What did all of this REALLY shed light on? My issues with my relationship to food. I grew up in a house where food was delicious and plentiful. However, I have always had a skewed relationship with it. I have used it to make it feel better. I have NOT used it to make me feel better. I remember in early high school I was with some friends and we all wanted to buy the same shirt to wear to school (oh, those days!) and I didn't get one because the store didn’t have my size. I remember going a whole summer in college not eating because of being at the apartment complex pool with college boys. I remember trying to my wedding dress for a fitting and it being too small. What turned out to be a mistake by the seamstress sent me into a month-long binge of water and apples. I remember not going on a girls’ trip because I didn’t want to eat in front of them - I blamed it on work.

“What did all of this REALLY shed light on? My issues with my relationship to food.”

I had never been honest with myself. I had put bandaids over every feeling or emotion I had and tucked it deeper and deeper until my favorite little human entered the world. He forced me to FEEL. He made me confront all of these habits I had developed over years of avoidance and confront them head-on. No matter how heavy or dark of a place they put me. For years, the comparison game I was playing was a single-player game. Me. And I was loosing. Once I allowed myself to be honest and see myself for who I REALLY am parts of my world got a little brighter. The brushstrokes started to come together. The colors started to merge into this beautiful portrait of a woman who refuses to live life under the weight of a blanket. 

Here I am now, years later and I still struggle.

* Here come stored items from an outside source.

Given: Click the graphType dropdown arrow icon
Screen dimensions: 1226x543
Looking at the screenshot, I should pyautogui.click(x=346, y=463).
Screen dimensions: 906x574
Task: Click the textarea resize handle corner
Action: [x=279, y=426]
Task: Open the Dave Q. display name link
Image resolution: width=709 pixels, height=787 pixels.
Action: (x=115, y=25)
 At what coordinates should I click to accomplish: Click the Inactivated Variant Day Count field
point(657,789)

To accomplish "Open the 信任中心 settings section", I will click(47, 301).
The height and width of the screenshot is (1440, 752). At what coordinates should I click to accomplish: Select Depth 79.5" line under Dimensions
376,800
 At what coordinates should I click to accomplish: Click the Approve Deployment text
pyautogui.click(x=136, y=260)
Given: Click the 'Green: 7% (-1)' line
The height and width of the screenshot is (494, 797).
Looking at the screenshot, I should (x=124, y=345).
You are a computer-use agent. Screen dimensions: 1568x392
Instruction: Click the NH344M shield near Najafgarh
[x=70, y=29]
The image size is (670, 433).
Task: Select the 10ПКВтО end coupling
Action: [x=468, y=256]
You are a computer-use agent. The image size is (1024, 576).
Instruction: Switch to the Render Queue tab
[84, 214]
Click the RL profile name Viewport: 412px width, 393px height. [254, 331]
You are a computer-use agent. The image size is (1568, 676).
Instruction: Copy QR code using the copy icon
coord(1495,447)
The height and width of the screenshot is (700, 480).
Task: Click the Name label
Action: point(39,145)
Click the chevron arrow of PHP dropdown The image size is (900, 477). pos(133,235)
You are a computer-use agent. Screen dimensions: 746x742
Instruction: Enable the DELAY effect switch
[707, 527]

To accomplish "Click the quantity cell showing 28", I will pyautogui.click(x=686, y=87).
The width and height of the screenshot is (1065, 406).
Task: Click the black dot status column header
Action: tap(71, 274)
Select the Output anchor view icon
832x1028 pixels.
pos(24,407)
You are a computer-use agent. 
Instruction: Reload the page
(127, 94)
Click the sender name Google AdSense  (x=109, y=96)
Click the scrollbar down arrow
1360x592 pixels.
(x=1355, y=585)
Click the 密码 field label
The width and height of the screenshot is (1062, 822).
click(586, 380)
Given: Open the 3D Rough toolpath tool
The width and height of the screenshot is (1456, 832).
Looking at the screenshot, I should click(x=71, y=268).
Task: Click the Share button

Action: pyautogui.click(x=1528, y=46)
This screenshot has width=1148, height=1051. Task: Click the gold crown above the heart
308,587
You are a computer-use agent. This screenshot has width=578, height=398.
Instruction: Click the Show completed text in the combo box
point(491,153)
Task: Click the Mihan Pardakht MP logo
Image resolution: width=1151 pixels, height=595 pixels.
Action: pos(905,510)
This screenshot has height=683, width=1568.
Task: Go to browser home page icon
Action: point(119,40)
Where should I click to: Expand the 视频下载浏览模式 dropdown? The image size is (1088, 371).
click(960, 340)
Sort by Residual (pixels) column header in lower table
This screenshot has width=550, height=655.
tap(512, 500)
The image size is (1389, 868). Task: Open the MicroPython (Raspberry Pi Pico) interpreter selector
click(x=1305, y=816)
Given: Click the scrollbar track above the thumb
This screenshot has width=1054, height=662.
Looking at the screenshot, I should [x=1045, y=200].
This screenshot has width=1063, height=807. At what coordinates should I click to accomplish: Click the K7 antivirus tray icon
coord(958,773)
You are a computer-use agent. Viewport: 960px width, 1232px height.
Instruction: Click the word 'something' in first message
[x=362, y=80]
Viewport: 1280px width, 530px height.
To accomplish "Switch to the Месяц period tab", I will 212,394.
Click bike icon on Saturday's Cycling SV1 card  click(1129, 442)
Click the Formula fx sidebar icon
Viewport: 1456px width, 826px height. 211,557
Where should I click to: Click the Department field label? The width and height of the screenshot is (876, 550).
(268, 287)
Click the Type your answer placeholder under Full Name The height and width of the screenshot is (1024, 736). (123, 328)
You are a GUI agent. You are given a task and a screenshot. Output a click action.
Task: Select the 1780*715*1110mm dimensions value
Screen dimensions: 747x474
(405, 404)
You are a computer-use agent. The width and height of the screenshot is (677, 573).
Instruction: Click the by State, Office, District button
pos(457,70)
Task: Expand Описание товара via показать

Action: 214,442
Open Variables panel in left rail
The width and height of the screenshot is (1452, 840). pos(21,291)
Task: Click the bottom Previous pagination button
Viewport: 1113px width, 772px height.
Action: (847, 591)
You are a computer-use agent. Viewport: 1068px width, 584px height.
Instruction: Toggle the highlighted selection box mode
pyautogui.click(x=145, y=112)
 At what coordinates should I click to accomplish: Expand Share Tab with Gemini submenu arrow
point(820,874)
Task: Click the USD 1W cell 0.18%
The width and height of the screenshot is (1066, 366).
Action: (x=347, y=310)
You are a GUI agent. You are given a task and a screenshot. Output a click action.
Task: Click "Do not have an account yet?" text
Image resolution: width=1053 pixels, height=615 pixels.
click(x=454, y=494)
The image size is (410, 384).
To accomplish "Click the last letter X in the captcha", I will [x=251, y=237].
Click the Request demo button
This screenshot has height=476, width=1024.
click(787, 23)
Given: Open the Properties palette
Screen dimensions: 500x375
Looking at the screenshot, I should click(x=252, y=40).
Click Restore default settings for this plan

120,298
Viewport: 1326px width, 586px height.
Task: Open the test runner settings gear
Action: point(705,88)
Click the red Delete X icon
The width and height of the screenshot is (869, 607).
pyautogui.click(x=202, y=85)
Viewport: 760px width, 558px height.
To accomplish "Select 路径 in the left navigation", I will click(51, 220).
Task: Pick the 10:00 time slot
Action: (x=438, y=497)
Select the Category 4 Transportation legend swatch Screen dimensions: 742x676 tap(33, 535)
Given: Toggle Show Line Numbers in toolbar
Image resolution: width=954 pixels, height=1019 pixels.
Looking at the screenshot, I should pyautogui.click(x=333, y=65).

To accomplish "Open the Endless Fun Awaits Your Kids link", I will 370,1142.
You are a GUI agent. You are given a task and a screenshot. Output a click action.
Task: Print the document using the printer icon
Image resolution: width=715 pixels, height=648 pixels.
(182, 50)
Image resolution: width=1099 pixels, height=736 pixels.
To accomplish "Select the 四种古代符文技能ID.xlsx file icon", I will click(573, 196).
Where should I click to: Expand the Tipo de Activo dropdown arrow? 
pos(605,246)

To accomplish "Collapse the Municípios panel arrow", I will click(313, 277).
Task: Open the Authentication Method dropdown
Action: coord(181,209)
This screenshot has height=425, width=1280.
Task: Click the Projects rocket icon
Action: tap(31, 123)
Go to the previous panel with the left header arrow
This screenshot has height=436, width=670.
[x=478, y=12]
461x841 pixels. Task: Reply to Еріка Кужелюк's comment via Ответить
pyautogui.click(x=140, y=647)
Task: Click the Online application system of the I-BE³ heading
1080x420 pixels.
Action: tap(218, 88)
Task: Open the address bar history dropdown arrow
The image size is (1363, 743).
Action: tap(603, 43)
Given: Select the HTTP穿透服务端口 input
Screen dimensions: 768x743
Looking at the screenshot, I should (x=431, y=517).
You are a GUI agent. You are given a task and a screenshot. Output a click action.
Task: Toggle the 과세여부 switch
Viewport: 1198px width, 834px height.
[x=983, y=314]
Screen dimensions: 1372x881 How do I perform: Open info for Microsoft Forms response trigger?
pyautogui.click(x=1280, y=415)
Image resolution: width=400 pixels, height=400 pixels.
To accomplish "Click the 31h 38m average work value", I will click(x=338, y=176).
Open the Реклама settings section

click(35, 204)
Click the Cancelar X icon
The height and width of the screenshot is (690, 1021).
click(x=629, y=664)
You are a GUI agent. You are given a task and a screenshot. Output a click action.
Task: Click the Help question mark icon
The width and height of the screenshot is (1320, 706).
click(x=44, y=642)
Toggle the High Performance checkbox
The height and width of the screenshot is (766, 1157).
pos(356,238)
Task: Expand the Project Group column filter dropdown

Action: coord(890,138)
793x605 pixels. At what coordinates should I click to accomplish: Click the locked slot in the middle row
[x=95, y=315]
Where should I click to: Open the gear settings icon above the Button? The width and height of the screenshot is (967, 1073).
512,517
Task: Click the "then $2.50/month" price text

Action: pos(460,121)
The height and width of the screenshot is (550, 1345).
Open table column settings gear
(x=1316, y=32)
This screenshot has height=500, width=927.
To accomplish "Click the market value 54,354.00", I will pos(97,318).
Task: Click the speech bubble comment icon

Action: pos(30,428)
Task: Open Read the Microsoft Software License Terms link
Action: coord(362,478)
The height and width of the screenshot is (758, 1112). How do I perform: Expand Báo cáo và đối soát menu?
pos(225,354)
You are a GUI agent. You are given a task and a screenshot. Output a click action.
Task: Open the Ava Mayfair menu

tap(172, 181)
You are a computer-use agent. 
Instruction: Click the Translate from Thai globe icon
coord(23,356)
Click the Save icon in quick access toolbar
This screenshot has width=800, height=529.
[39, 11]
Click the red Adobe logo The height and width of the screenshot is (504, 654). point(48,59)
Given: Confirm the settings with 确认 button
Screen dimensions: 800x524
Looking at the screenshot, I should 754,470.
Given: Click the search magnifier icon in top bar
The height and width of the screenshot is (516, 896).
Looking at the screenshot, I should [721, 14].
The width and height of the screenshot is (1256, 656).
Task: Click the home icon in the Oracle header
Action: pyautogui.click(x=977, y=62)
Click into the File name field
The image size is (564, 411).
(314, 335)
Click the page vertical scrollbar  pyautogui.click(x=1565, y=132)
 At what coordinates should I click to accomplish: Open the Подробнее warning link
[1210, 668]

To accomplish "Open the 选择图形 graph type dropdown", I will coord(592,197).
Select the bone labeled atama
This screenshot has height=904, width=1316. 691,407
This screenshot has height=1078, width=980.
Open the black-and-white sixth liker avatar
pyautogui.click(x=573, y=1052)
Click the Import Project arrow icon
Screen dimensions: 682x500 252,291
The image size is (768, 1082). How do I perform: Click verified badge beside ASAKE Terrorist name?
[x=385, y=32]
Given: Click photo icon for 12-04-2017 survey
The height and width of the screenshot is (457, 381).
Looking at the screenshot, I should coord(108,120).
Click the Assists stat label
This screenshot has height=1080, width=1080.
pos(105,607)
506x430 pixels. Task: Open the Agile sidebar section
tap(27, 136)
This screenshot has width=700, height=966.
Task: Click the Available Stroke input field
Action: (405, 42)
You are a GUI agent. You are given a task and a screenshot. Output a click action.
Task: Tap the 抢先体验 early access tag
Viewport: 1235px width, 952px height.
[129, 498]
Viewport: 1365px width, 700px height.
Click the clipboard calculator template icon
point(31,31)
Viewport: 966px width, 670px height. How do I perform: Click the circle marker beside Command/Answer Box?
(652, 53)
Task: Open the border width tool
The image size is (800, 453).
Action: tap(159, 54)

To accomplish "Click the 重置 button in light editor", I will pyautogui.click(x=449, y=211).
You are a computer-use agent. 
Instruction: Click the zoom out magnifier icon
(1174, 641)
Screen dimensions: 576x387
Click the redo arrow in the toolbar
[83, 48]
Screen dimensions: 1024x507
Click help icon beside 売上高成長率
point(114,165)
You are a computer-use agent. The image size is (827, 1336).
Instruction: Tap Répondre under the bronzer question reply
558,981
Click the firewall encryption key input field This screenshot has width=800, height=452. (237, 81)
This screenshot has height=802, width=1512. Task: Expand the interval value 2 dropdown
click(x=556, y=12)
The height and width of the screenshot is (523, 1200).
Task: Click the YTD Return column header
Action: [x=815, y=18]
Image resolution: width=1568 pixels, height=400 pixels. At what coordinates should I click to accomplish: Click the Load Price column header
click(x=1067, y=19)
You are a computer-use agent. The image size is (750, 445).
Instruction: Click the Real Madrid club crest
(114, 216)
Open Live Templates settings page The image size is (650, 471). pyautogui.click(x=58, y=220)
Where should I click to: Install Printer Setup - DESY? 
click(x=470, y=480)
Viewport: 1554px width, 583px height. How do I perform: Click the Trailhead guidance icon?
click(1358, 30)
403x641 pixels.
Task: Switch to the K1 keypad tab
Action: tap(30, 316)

I struggle with eating. Self-perception. Postpartum. I have good days and bad days. I have bad habits I am still trying to overcome. I have feelings that are still so overwhelming some days are hard to breathe. But. If it wasn’t for those sleepless nights. Those feelings of inadequacies. I would never have allowed myself to go to the place where all of these emotions emerge from. 

This little human that I get to call mine put color back into my world and I am eternally thankful.